--- Supplied material ---
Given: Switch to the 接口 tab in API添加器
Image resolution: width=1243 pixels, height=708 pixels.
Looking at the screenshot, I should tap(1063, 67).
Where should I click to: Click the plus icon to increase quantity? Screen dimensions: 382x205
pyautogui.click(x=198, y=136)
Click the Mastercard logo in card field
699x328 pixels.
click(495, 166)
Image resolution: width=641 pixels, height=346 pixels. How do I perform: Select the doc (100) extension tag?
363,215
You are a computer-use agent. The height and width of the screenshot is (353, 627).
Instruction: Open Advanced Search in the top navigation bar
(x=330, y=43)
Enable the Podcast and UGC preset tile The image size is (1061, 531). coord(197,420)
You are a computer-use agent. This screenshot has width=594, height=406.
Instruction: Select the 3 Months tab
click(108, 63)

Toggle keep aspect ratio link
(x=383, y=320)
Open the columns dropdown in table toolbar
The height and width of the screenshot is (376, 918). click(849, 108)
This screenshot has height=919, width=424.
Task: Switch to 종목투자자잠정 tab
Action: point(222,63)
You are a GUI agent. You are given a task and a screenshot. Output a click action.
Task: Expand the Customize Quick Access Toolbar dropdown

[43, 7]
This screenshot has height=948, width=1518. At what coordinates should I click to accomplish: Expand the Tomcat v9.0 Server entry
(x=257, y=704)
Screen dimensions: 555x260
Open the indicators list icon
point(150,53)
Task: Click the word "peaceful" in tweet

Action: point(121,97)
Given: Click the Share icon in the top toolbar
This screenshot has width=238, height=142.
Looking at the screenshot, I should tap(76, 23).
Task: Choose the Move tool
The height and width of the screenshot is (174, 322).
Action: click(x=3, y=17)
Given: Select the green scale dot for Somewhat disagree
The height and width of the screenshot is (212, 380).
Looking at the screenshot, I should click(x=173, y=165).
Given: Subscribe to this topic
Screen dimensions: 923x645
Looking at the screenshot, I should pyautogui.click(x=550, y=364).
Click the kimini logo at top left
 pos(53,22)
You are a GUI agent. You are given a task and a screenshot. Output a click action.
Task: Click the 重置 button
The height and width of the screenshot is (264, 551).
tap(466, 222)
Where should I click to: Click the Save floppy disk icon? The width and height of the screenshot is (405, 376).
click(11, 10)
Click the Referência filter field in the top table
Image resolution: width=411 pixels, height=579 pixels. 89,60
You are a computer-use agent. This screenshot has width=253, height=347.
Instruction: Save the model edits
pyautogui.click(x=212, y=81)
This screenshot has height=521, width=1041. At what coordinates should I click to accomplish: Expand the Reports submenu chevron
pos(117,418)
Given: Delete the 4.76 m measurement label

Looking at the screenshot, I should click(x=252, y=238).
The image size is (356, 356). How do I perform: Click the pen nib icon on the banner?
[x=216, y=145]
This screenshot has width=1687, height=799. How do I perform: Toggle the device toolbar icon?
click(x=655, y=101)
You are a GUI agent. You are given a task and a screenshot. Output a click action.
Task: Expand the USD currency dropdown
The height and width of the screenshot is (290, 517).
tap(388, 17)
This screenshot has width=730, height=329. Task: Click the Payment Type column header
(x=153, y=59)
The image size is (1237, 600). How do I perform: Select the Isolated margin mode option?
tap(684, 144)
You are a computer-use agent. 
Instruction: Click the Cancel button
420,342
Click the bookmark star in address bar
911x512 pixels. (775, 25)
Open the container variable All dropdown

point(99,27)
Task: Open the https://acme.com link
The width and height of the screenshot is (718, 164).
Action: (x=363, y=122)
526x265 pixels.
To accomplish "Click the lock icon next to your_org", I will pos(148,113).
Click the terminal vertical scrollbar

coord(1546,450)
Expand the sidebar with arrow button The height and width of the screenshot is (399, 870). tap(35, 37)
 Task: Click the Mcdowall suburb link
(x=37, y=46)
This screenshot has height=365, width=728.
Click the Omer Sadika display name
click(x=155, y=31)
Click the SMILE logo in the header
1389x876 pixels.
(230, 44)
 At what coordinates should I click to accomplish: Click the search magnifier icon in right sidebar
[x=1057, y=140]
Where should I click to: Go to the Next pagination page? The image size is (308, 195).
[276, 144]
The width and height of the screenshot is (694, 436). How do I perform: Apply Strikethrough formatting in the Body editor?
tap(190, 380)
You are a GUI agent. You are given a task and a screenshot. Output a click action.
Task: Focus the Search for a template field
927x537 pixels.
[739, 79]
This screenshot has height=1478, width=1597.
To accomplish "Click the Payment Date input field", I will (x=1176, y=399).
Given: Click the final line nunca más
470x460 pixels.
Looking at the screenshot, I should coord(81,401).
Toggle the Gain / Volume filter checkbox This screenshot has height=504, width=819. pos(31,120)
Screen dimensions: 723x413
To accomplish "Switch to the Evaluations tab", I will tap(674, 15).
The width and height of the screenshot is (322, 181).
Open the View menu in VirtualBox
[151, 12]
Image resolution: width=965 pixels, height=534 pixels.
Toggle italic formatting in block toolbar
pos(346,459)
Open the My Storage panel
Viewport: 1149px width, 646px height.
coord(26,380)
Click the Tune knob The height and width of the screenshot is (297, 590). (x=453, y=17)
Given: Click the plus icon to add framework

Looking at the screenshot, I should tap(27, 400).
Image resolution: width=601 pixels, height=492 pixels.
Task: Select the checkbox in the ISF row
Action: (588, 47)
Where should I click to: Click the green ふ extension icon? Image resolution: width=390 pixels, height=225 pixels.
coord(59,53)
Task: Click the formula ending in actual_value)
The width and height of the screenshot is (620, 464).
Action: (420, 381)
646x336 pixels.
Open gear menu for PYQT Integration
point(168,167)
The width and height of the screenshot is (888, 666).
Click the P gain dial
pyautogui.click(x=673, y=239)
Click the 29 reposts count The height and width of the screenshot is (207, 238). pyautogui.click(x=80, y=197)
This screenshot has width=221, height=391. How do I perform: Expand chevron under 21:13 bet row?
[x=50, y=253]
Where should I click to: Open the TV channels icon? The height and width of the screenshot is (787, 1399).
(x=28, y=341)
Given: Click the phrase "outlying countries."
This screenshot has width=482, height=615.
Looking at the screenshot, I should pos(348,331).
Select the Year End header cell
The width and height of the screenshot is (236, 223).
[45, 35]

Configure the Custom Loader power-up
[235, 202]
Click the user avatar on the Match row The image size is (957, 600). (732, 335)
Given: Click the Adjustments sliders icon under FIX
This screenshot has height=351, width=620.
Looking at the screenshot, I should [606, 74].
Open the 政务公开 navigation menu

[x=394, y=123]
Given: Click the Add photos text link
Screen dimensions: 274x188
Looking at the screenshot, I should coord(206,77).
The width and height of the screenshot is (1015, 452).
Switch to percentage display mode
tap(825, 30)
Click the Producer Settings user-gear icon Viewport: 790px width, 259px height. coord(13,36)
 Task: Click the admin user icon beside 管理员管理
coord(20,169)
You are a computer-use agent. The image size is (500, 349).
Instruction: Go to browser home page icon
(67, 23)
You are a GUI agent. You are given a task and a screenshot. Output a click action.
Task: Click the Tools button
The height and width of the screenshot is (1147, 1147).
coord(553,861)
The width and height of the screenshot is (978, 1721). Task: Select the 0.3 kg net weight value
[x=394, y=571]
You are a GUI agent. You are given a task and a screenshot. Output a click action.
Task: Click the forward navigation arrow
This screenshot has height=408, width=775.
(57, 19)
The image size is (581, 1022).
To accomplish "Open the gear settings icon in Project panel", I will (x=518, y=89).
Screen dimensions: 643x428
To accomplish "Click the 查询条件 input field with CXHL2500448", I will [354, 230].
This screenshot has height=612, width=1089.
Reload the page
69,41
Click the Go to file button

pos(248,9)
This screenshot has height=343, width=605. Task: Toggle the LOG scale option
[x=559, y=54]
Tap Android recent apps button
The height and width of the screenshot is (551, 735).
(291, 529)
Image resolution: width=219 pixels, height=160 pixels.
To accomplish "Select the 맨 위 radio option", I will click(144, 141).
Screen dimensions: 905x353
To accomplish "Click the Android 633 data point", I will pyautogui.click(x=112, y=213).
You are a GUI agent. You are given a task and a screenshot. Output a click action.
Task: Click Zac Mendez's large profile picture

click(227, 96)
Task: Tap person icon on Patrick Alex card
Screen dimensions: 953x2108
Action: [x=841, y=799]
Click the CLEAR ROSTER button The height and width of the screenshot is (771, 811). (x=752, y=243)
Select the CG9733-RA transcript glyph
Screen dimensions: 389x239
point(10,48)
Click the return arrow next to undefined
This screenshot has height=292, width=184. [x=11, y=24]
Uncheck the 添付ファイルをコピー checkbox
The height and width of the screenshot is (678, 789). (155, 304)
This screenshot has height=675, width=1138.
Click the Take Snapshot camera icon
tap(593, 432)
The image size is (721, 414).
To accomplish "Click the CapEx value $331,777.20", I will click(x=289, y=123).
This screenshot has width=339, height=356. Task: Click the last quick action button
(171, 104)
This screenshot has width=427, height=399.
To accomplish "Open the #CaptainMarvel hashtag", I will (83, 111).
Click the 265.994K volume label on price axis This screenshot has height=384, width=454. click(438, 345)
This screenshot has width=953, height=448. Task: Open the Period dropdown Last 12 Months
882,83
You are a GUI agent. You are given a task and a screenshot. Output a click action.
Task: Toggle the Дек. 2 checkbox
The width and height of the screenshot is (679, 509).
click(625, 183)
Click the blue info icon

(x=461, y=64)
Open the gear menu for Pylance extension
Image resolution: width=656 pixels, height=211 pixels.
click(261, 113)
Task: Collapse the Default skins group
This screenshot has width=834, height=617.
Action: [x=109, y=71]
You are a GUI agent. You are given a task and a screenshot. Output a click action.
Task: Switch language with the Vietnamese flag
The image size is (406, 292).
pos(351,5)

--- Work required ---
Please extract the entries above between the lines holding "The width and height of the screenshot is (694, 436)." and "tap(190, 380)", inclusive, and reproduce them unchanged.

--- Solution below ---
The width and height of the screenshot is (694, 436). How do I perform: Apply Strikethrough formatting in the Body editor?
tap(190, 380)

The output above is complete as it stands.